= WORK TO COMPLETE =
Turn the lines from the one containing "The width and height of the screenshot is (1099, 871)." through the one containing "The image size is (800, 539)." into a Markdown table with two columns, Row and Text. Give each line a numbered row and leave out any blank lines.

= PROVIDED DATA =
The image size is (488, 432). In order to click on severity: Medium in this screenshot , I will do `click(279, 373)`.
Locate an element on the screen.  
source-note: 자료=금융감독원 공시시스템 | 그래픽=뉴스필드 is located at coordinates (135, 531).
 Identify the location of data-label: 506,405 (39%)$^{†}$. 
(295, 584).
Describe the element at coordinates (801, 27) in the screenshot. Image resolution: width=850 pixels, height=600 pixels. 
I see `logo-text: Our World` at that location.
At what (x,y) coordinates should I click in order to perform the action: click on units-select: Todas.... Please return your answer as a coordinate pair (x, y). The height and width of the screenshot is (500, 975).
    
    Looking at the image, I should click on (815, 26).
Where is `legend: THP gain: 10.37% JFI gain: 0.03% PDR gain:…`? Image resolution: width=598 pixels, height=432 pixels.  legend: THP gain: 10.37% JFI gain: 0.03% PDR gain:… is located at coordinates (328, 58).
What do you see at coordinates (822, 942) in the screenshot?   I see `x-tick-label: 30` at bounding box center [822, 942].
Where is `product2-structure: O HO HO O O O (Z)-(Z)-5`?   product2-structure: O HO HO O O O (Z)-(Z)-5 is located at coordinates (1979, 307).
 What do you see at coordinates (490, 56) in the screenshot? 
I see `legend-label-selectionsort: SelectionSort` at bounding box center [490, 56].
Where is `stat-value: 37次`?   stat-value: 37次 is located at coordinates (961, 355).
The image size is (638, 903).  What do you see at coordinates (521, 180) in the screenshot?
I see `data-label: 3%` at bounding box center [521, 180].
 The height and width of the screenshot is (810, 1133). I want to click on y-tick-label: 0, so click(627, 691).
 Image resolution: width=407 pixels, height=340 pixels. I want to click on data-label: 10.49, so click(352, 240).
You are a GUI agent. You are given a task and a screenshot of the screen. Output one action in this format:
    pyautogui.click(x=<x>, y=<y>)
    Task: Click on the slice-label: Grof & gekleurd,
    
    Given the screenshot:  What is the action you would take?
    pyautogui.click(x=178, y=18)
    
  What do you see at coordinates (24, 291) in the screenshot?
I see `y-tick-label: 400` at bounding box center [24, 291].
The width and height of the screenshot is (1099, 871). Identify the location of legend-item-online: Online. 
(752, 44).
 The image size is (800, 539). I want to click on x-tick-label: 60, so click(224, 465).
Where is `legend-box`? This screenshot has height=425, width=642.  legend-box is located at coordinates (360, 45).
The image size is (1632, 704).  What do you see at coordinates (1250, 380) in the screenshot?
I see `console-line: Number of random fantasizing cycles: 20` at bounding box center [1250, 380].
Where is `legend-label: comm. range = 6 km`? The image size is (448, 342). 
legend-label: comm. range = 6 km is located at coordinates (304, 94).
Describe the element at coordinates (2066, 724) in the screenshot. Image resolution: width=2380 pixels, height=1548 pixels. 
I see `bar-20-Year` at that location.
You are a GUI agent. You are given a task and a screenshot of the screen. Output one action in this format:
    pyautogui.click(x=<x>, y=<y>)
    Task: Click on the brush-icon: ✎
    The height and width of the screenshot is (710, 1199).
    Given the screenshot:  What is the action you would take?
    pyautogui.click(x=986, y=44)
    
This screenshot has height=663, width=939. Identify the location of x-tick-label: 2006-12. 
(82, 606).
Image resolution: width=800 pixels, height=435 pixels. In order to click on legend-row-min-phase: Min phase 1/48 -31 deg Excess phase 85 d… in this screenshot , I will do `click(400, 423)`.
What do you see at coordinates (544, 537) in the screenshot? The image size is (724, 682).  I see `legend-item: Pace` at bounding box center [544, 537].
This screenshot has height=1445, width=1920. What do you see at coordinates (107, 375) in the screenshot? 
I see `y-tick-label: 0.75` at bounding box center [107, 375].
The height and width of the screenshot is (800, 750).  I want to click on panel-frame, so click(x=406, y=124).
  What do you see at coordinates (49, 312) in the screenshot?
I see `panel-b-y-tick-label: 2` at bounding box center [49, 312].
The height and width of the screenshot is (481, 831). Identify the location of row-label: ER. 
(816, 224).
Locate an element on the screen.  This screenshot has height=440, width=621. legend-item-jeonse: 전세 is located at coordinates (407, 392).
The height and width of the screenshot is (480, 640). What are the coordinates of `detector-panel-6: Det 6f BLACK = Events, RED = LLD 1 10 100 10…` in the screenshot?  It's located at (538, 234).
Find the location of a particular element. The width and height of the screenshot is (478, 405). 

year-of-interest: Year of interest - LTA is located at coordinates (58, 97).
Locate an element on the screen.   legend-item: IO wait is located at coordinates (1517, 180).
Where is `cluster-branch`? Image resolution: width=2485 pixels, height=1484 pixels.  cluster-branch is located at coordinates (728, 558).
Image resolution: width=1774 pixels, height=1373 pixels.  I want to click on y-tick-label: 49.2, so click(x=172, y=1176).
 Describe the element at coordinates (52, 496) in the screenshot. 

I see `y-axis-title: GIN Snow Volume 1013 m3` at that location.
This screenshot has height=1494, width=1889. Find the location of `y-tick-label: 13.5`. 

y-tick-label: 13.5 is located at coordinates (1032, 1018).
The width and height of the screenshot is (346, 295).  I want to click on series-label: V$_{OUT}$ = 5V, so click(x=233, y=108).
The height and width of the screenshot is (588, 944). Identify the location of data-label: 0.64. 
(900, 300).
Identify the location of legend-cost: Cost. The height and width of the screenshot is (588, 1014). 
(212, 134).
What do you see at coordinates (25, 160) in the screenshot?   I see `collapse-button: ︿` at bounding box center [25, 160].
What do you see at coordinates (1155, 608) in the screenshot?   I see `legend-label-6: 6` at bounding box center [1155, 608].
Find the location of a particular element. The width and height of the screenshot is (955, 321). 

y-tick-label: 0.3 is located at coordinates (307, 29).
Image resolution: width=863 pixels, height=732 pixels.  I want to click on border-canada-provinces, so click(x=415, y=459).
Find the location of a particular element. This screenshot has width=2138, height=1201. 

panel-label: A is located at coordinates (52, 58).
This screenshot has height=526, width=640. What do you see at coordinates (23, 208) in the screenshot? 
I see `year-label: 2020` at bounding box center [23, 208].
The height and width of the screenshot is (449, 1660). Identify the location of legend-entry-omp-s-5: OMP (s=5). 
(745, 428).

= ANSWER SPACE =
| Row | Text |
|---|---|
| 1 | The width and height of the screenshot is (1099, 871). Identify the location of legend-item-online: Online.  |
| 2 | (752, 44). |
| 3 |  The image size is (800, 539). I want to click on x-tick-label: 60, so click(224, 465). |